**** Input ****

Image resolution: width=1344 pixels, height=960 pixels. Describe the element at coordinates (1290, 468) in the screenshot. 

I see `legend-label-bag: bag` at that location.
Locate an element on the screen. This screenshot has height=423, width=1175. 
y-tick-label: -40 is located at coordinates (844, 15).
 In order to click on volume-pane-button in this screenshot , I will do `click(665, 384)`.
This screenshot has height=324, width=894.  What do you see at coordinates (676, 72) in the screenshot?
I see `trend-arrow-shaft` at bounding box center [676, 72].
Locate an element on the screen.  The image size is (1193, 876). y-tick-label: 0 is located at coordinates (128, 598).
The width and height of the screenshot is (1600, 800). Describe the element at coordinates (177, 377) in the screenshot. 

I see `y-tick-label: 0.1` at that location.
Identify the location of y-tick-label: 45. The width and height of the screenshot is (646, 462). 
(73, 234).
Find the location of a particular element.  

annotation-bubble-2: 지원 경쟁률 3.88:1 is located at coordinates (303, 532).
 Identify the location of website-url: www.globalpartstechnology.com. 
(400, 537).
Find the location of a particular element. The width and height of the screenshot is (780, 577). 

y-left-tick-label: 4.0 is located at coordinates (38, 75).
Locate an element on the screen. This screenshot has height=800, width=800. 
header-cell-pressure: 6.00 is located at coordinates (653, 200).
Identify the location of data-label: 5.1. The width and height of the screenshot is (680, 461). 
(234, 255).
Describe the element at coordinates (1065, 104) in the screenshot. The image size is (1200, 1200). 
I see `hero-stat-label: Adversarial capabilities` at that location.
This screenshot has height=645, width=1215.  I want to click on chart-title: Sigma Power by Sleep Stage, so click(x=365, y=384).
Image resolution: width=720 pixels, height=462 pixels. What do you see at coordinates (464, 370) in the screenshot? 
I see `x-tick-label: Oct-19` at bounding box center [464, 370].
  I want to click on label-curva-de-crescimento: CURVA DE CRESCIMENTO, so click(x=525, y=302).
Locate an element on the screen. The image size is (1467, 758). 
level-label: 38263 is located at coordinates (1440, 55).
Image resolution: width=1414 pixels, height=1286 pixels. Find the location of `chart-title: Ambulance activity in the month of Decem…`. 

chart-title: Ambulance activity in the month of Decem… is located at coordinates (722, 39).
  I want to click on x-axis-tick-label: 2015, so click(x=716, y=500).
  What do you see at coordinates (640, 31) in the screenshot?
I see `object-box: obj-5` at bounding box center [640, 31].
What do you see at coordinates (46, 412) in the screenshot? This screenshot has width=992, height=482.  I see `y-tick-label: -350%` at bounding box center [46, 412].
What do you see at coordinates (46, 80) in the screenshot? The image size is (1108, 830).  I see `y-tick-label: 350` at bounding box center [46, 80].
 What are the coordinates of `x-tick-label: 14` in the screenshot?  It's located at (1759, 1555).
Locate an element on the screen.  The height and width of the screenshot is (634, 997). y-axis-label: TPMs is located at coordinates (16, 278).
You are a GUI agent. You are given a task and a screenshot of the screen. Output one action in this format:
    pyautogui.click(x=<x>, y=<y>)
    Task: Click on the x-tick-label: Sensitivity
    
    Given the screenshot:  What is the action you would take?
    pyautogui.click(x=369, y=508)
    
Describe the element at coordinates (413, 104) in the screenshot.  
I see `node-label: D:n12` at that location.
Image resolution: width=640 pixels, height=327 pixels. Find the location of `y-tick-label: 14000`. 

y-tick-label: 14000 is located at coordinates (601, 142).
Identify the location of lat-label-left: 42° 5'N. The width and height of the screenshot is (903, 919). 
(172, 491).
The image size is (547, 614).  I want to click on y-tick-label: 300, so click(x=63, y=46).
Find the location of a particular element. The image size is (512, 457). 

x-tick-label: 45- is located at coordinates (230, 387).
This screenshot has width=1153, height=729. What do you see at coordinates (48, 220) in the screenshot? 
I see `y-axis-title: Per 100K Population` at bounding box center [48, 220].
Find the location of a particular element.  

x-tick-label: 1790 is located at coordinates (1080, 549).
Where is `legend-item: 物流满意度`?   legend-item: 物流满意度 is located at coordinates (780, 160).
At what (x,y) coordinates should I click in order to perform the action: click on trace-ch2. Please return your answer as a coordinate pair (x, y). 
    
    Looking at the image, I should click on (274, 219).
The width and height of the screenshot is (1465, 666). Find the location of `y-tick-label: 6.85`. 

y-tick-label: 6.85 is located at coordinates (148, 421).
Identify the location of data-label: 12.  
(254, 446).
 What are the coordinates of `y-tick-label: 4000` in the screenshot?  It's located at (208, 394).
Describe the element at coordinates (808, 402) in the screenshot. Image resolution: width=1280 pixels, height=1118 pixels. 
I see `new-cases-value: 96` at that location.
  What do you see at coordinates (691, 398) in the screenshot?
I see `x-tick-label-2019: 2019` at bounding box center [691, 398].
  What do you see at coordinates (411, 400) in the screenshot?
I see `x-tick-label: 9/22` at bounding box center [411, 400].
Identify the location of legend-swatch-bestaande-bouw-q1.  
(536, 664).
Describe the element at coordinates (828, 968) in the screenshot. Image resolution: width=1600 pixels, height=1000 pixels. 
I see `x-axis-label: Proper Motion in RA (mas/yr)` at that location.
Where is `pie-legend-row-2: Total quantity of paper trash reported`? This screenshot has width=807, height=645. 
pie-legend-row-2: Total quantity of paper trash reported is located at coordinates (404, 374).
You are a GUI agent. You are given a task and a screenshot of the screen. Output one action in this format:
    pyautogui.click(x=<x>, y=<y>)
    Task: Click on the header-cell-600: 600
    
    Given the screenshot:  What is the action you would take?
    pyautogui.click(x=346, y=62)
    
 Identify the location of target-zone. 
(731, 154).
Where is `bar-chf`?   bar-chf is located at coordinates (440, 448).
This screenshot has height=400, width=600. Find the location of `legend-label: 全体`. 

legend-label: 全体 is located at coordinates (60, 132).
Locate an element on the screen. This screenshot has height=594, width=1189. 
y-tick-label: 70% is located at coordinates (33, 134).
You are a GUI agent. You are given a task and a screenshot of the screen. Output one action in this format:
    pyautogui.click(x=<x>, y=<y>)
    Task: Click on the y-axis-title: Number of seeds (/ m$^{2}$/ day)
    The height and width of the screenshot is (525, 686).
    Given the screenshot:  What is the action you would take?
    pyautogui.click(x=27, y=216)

****

Required work: Which lines in the rows above contain the word "chart"? Copy out every such line, counting a match only when the case agrees.

Response box:
This screenshot has height=645, width=1215.  I want to click on chart-title: Sigma Power by Sleep Stage, so click(x=365, y=384).
Image resolution: width=1414 pixels, height=1286 pixels. Find the location of `chart-title: Ambulance activity in the month of Decem…`. 
chart-title: Ambulance activity in the month of Decem… is located at coordinates (722, 39).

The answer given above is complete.